今日は母の通院日である。母は月に一回老年精神科を専門にしている病院で認知症の治療をうけている。午後2時半からの診察で、予定通り2時少し過ぎに到着。受付をして診察を待つ。もし発熱症状があれば来院する前に病院に電話連絡することになっているので、体調の異常はないはずだが、診察前に看護師さんからコロナに関しての体温検査や質問票の記入を求められる。記入は患者だけでなく引率者も診察前にチェックされる。院内感染するようなことがあれば大変なので厳戒体制である。そうこうしている間に看護師さんが呼びに来て診察室に案内される。私も一緒に診察室に入る。
先生から母に「どうですか?お変わりありませんか?」と声をかけられる。母は「はい、特別変わりありません。」と応える。
先生「夜はよく眠れますか?」
母「はい、よく眠れます。眠るのが遅いので朝遅くまで寝ています。」
先生「食欲はありますか?」母「時々、あまり食べたくないというときもあります」
先生「どういう時に食べたくないですか」
母「自分の手料理が美味しくない時です」
先生「・・・・・・・・」
先生「身体で痛いところなんかはありませんか」
母「特別痛いところはありません」
先生「それでは、いつものように検査を始めますね。今日の日付は何日ですか?」
母「今日は6月4日です」
先生「6月5日ですね、はい、いいですよ。では何曜日ですか?」
母「エー、今日は金曜日です。」
先生「そうです。金曜日ですね。では、今年は何年ですか」
母「今年は令和2年です。」
先生「はい、いいですね。今の季節は何ですか」
母「今は初夏です」
先生「はい、良いですよ。それでは数字を四つ言いますから覚えてください。9、2、5、3、」
母「9、2、5、3、」
先生「そう、9、2、5、3ですね。あとでまたその数字を言ってもらいます。覚えておいてください。次に言葉を五つ言います。覚えてくださいね。雨、アジサイ、傘、カエル、梅、以上です。」

* _作業項目 A_
本文のうち、「母「今日は6月4日です」」で始まり「ください。9、2、5、3、」」まで続く部分を一字も変えずに書き写すこと。
* _作業項目 B_
本文で、先生が母に覚えておくよう告げた四つの数字は何か。
* _作業項目 C_
母の通院を記した本文の続きを、最後の文の後から書き継ぐこと。
データは本文とは別の出典から得たものである。

* _収集データ_
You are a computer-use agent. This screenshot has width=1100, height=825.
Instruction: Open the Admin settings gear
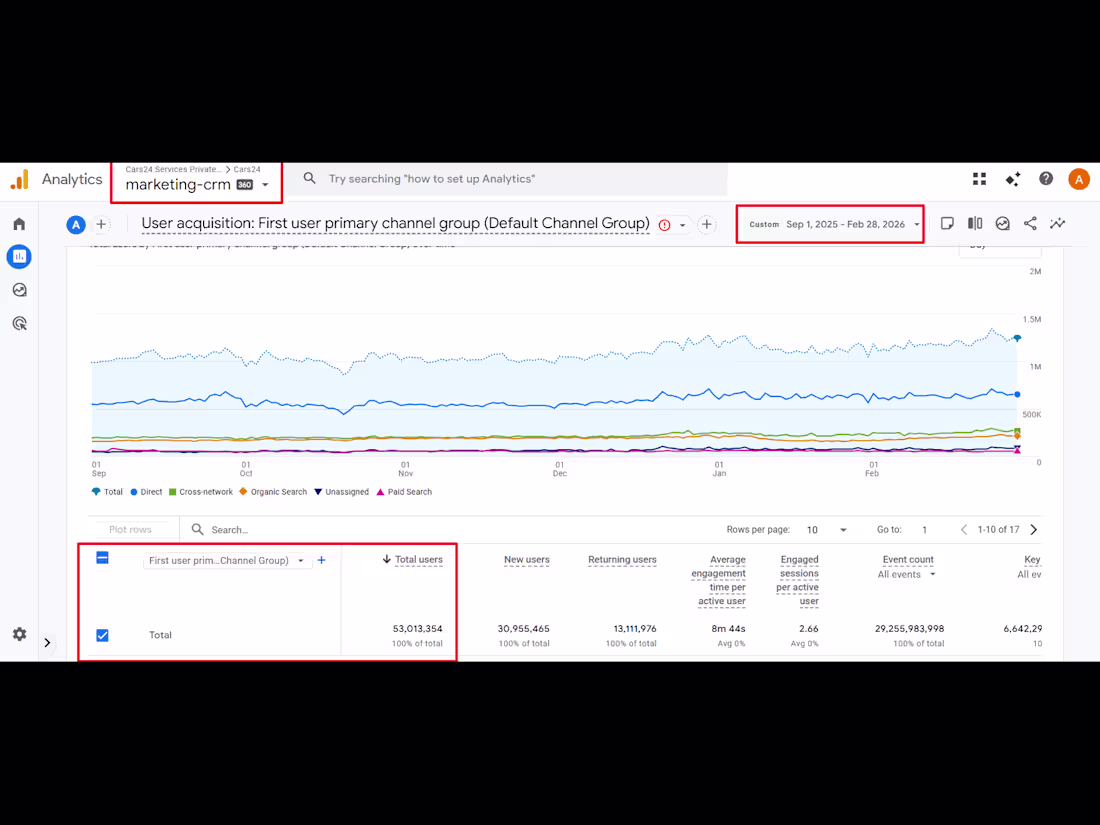click(18, 634)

* _最終回答 A_
母「今日は6月4日です」
先生「6月5日ですね、はい、いいですよ。では何曜日ですか?」
母「エー、今日は金曜日です。」
先生「そうです。金曜日ですね。では、今年は何年ですか」
母「今年は令和2年です。」
先生「はい、いいですね。今の季節は何ですか」
母「今は初夏です」
先生「はい、良いですよ。それでは数字を四つ言いますから覚えてください。9、2、5、3、」

* _最終回答 B_
9、2、5、3である。

* _最終回答 C_
母「雨、アジサイ、傘、カエル・・・・・何でしたっけ?」
先生「いいですね。最後は梅です。」
母「ああ、梅、思い出さんかった。」
先生「それではさっきの四つの数字を言ってください。」
母「・・・・・・・・全くわかりません。ダメです。私は数字は全くダメです。」
先生「1から0までの数字で一つも思い出せませんか?」
母「1、2、3・・・・・・わかりません。」
先生「9、2、5、3でしたよ。」
などの検査を受ける。
最近、この記憶力が確かに低下していると思えるようなことが続いている。
財布が無くなった、小銭入れがない、鍵がない、健康保険証がない、など次から次に物をなくすことが続いている。自宅にいて1日中探し物をしている。
今までも物が見つからないことがあった。でも、最後に見たのはいつ、最後に使った場所はどこなど落ち着いて考えて記憶を呼び起こして探すと大抵見つかっていたが、今は記憶が全くないらしく手がかりもなく全て見つからない。健康保険証はとうとう再発行の手続きをすることにした。
先生に最近の記憶力の低下についてお話をする。先生の話では便秘とか脱水症状によっても一時的に記憶力が低下することもあるらしい。今回の認知症の質問検査では前回より少しばかり点数が悪いということであった。今回の記憶力の低下を受けて薬の内容が少し変わった。できる限りこれ以上悪化しないで、現状維持で自宅での生活が維持できるようにしていきたいと願う。